### Task to complete
In the records below, find the line holding "Task: Click the right" and the line holding "Sort by the". Set down both, with every line between them, exactly.

### Source material
* * *
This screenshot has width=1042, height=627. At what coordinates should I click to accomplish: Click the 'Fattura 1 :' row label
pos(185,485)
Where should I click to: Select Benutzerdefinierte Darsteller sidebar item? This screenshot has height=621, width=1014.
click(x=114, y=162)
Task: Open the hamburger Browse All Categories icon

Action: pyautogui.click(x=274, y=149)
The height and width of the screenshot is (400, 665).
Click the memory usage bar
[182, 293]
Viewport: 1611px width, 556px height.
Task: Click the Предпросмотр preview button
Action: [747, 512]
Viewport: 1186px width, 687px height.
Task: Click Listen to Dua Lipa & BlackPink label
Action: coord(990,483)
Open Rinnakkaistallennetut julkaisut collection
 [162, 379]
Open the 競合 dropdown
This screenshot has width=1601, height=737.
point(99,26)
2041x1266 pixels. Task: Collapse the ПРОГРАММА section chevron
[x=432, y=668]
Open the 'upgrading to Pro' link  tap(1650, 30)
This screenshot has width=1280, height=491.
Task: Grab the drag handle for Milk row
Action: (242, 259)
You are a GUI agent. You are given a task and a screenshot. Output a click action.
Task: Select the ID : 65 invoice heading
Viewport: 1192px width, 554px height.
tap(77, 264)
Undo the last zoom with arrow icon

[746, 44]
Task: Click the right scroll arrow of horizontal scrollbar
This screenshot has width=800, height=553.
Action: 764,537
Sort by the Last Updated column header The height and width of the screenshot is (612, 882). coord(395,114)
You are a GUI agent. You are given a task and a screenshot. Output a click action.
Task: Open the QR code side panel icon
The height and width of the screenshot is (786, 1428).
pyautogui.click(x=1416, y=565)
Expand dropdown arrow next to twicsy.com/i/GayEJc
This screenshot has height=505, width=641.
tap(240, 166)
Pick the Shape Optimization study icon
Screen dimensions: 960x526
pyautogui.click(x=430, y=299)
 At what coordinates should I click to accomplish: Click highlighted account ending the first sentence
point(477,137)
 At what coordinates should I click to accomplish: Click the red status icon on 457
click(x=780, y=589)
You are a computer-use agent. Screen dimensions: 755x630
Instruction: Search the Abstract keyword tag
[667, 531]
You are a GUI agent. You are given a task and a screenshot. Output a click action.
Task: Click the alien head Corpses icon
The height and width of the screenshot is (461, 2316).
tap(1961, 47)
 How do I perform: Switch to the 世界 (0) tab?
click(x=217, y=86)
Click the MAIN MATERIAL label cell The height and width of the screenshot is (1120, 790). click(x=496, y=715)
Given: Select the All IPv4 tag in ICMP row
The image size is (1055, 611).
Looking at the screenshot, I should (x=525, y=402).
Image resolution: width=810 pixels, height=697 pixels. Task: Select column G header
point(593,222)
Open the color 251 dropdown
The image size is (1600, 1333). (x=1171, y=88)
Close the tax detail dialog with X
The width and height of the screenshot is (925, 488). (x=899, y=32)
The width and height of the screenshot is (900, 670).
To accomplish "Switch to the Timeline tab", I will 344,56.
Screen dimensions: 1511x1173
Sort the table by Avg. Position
* * *
### Exercise result
Task: Click the right scroll arrow of horizontal scrollbar
This screenshot has width=800, height=553.
Action: 764,537
Sort by the Last Updated column header The height and width of the screenshot is (612, 882). coord(395,114)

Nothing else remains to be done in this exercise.